**TASK DETAILS**
With the pictures left out, every record must be reproduced exactly.

**EXERCISE MATERIAL**
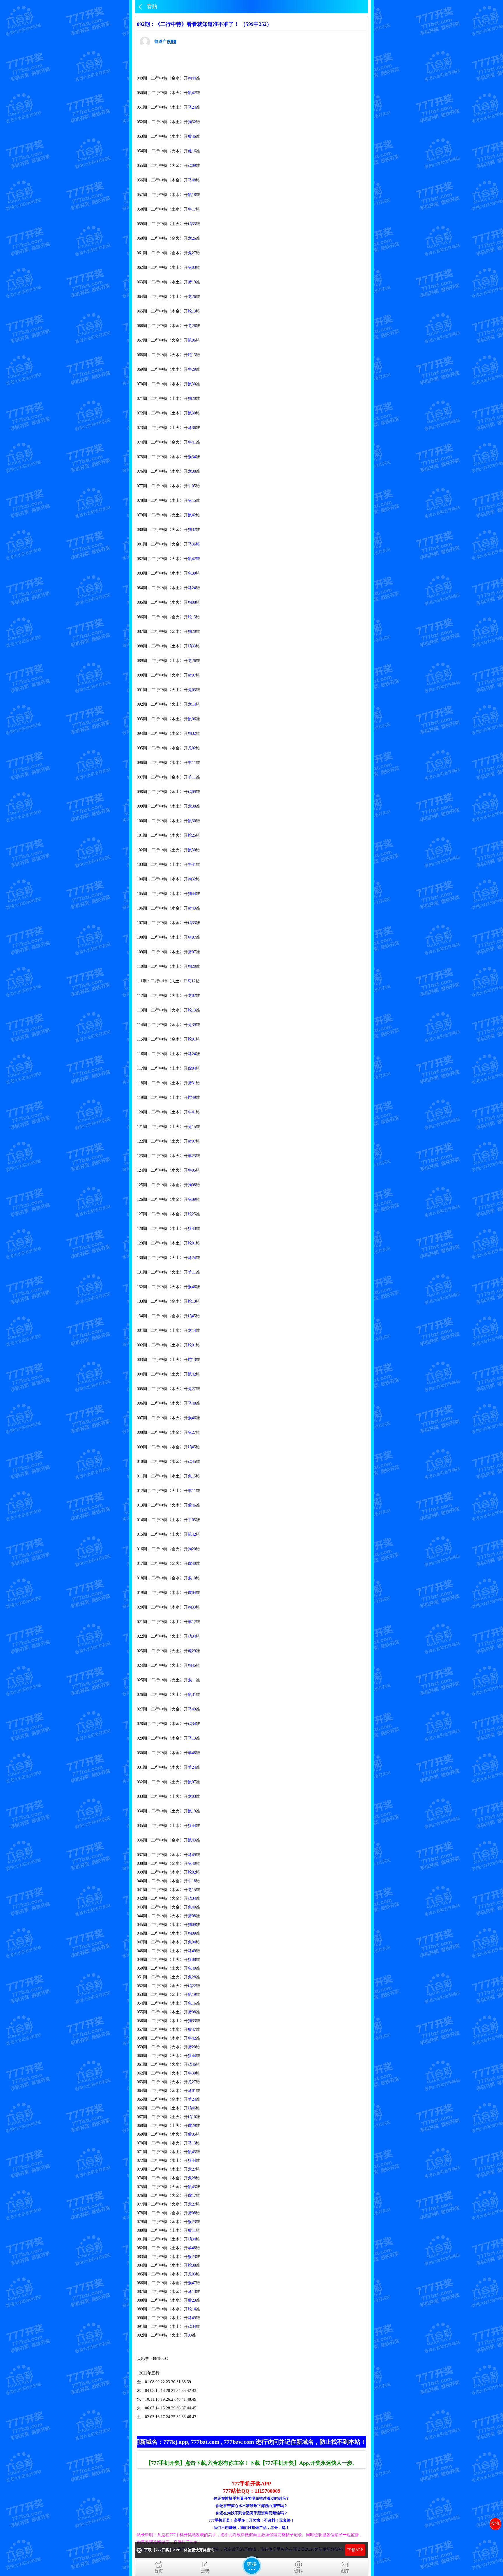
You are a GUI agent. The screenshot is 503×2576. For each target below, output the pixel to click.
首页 (158, 2571)
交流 (495, 2523)
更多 (252, 2566)
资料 (298, 2571)
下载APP (355, 2550)
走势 (205, 2571)
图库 (345, 2571)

**RESULT FOR THIS TASK**
You are a GUI agent. The screenshot is 503×2576. For each target below, output the pixel to click.
首页 (158, 2571)
交流 (495, 2523)
更多 (252, 2566)
资料 (298, 2571)
下载APP (355, 2550)
走势 (205, 2571)
图库 (345, 2571)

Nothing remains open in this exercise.